Improved identification and relative quantification of sites of peptide and protein oxidation for hydroxyl radical footprinting

Abstract

Protein oxidation is typically associated with oxidative stress and aging and affects protein function in normal and pathological processes. Additionally, deliberate oxidative labeling is used to probe protein structure and protein-ligand interactions in hydroxyl radical protein footprinting (HRPF). Oxidation often occurs at multiple sites, leading to mixtures of oxidation isomers that differ only by the site of modification. We utilized sets of synthetic, isomeric "oxidized" peptides to test and compare the ability of electron-transfer dissociation (ETD) and collision-induced dissociation (CID), as well as nano-ultra high performance liquid chromatography (nanoUPLC) separation, to quantitate oxidation isomers with one oxidation at multiple adjacent sites in mixtures of peptides. Tandem mass spectrometry by ETD generates fragment ion ratios that accurately report on relative oxidative modification extent on specific sites, regardless of the charge state of the precursor ion. Conversely, CID was found to generate quantitative MS/MS product ions only at the higher precursor charge state. Oxidized isomers having multiple sites of oxidation in each of two peptide sequences in HRPF product of protein Robo-1 Ig1-2, a protein involved in nervous system axon guidance, were also identified and the oxidation extent at each residue was quantified by ETD without prior liquid chromatography (LC) separation. ETD has proven to be a reliable technique for simultaneous identification and relative quantification of a variety of functionally different oxidation isomers, and is a valuable tool for the study of oxidative stress, as well as for improving spatial resolution for HRPF studies.

Figure 1

Representative ETD spectrum of mixture of four oxidation isomers of the model peptide RPMFAIWK at (a) doubly-charged state and (b) triply-charged state by direct infusion.
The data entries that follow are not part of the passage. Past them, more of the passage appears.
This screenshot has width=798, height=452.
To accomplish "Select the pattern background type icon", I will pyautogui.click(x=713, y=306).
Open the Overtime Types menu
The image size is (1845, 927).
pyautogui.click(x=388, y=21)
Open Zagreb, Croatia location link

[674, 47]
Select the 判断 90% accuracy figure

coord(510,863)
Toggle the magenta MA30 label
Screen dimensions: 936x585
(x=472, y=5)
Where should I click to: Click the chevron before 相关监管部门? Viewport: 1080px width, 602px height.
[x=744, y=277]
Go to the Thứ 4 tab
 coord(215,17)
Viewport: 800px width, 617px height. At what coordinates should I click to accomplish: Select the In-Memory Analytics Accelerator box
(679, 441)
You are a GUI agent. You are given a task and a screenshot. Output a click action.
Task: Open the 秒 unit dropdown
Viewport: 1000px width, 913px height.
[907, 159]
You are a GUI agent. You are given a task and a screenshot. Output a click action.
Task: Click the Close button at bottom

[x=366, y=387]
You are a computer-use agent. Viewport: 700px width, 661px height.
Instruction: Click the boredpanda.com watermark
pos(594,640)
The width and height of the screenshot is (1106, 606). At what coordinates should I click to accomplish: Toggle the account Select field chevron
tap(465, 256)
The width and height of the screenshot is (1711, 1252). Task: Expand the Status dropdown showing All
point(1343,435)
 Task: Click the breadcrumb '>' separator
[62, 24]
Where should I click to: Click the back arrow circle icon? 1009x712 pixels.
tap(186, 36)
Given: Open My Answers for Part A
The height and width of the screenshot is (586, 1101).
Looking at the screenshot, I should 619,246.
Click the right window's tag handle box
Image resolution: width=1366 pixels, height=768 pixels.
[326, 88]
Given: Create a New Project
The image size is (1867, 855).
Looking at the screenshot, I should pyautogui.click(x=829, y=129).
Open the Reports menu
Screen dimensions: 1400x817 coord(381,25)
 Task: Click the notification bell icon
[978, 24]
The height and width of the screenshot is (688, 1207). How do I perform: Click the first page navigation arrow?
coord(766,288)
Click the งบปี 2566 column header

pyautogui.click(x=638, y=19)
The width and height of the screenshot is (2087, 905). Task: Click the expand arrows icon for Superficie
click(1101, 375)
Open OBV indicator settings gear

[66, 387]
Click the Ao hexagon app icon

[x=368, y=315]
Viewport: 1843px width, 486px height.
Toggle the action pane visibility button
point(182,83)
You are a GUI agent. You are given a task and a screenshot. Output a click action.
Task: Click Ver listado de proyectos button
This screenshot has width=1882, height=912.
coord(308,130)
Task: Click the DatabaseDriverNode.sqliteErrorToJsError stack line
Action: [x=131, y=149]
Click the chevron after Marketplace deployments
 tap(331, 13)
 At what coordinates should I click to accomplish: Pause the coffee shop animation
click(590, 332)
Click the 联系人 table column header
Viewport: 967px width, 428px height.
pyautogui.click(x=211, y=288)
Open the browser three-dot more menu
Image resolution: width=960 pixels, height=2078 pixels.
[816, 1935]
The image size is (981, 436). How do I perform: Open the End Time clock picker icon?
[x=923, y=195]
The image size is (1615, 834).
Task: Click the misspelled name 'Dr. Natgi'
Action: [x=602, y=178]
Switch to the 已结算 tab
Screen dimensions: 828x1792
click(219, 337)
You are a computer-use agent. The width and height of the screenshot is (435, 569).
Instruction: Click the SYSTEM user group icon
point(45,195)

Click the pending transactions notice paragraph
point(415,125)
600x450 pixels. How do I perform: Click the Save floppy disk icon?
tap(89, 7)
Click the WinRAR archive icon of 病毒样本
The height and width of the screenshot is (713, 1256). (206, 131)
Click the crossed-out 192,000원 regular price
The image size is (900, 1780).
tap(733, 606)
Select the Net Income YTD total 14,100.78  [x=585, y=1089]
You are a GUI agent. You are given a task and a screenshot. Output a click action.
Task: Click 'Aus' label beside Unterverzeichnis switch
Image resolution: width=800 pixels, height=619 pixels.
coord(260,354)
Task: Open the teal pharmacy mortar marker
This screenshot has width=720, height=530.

The mixture contains RP*MFAIWK, RPM*FAIWK, RPMF*AIWK, and RPMFA*IWK at a molar ratio 1:1:1:1. The asterisks indicate the product ions that are oxidized.

Figure 2

Representative CID spectrum of mixture of four oxidation isomers of the model peptide RPMFAIWK at (a) doubly-charged state and (b) triply-charged state by direct infusion. The mixture contains RP*MFAIWK, RPM*FAIWK, RPMF*AIWK, and RPMFA*IWK at a molar ratio 1:1:1:1. The asterisks indicate the product ions that are oxidized.

Figure 3

Comparison of theoretical and experimental quantification of mixtures of four oxidation isomers of the model peptide RPMFAIWK based on fragment c-type ions intensity by ETD at (a) doubly-charged state, and (b) triply-charged state, and on fragment b-type ions intensity by CID at (c) doubly-charged state and (d) triply-charged state, respectively. The mixtures contain: RP*MFAIWK, RPM*FAIWK, RPMF*AIWK, and RPMFA*IWK at five varying molar ratios of 1:1:1:1, 1:2:3:4, 4:3:2:1, 9:9:1:1, and 1:1:9:9 (n=3). Each replicate of the triplicate analysis is plotted as an individual data point.

Figure 4

Comparison of added molar ratio and experimental quantification calculated with RPM*FAIWK included (a) and excluded (b) of mixtures of four oxidation isomers of the model peptide RPMFAIWK based on SIM peak area after UPLC separation (n=3). Each replicate of the triplicate analysis is plotted as an individual data point.

Figure 5

The ETD spectrum of doubly-oxidized peptide LMITYTRK [M+2O+3H]³⁺. The single asterisks indicate the product ions that are singly oxidized. The double asterisks indicate the product ions that are doubly oxidized.

Figure 6

The ETD spectrum of singly oxidized peptide isomers IVEHPSDLIVSK [M+O+3H]³⁺. The asterisks indicate the product ions that are oxidized.